[Dataset records — start]
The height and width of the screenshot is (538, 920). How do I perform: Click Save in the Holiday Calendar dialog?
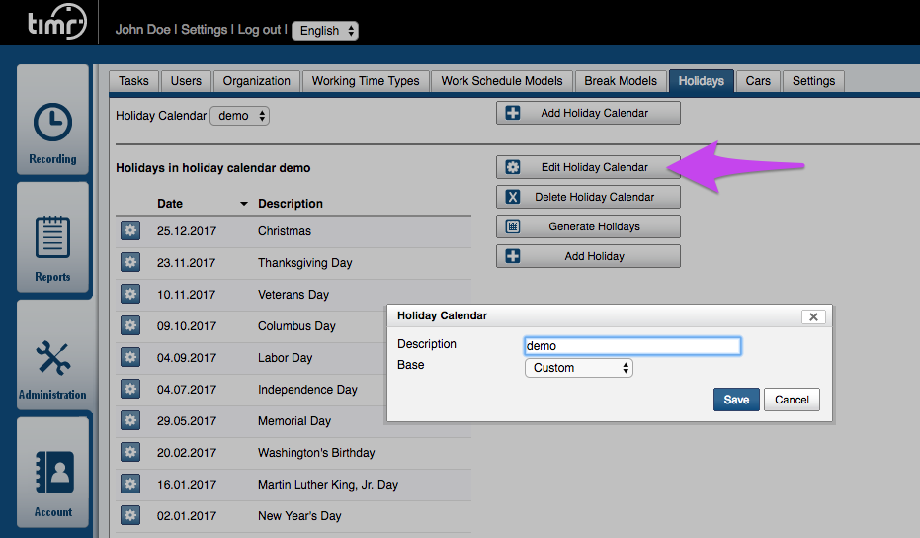736,400
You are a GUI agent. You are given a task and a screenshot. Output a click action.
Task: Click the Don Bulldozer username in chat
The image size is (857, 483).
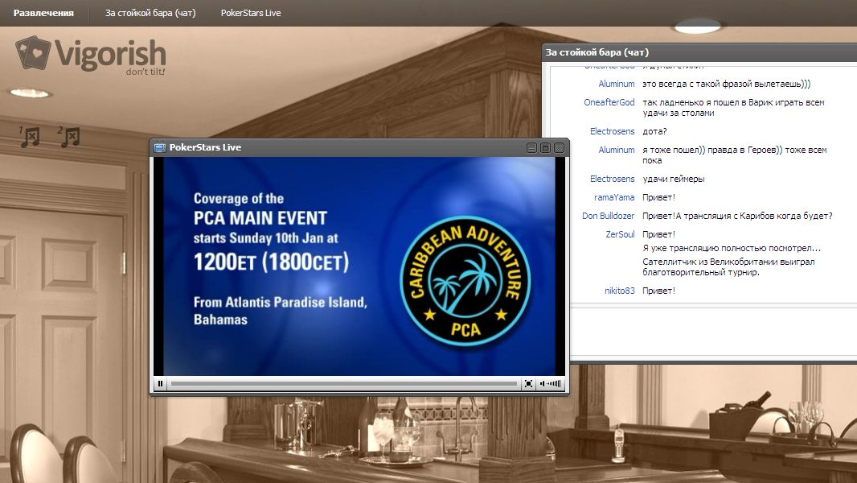click(x=608, y=216)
[Dataset records — finish]
Above are the records; copy every one of them exactly and omit the images.

The height and width of the screenshot is (538, 920). How do I perform: Click Save in the Holiday Calendar dialog?
736,400
You are a GUI agent. You are given a task and a screenshot. Output a click action.
Task: Click the Don Bulldozer username in chat
The image size is (857, 483).
click(x=608, y=216)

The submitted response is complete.